大正大学の江藤俊昭教授=2024年5月15日、東京都豊島区、平川仁撮影

 日本の民主主義が死に至る。ゆっくりと、気づかないうちに――。今年4月、そんな危機を訴える、町村議員のなり手不足問題に関する報告書を全国町村議会議長会が公表した。原因はどこにあり、どんな対策が考えられるのか。報告書をとりまとめた検討会の委員長を務めた大正大学の江藤俊昭教授に聞いた。

 えとう・としあき 1956年東京生まれ。大正大学教授(政治学)。90年代に地方議会研究を本格化し、各地の議会改革に携わってきた。著書に「自治を担うフォーラムとしての議会」など。

 江藤氏ら報告書をまとめた有識者が現地調査した町村議会のうち、なり手不足が最も深刻だったのは、オホーツク海を望む人口3500人程度の北海道興部町(おこっぺちょう)だ。

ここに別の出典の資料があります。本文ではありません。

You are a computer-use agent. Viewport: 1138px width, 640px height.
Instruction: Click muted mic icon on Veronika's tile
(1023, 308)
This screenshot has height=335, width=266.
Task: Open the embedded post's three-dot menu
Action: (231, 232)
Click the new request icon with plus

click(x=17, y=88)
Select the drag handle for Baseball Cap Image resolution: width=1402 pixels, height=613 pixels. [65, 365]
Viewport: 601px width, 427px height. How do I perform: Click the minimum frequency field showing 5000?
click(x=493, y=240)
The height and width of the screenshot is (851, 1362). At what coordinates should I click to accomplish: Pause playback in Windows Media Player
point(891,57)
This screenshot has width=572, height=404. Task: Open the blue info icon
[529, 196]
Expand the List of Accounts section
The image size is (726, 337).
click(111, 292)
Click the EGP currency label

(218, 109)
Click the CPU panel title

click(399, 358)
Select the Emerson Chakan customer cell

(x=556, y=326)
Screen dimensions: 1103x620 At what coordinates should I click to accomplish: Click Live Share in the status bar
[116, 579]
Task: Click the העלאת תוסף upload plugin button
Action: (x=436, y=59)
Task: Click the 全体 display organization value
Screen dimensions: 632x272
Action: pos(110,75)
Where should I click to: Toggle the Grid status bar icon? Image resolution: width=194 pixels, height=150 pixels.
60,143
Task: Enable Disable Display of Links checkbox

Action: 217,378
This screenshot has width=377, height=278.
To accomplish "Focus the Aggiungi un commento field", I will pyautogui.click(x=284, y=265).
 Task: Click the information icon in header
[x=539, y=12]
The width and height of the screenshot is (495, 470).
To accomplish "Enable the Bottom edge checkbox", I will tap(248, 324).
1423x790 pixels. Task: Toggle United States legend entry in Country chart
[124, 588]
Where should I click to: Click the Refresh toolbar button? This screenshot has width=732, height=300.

 2019年と23年の町議選、21年の町議補選と3回連続で定数割れ。直近の町議選で2回連続定数割れだったのは全国で同町だけ。だが、江藤氏は「無投票や定数割れの議会は全国で増え続けている。他の議会もひとごとではない」と警鐘を鳴らす。

無投票の町村議会27・4%、あわや無投票は32・3%

 報告書によると、19~23年にあった926の町村議選のうち254議会(27・4%)が無投票だった。15~19年の204議会(21・9%)から50議会が新たに無投票となった。19~23年の選挙で無投票は回避できたものの、立候補者の数が「定数+1」だったのは299議会(32・3%)。この傾向が続けば、無投票・定数割れは今後さらに増えるとみられる。

 ただ、多くの住民は自分のまちの議員が何をしているのか知らず、議会が生活の役に立っている実感もない。議会のなり手不足が進んだとして、どんな不都合があるのか。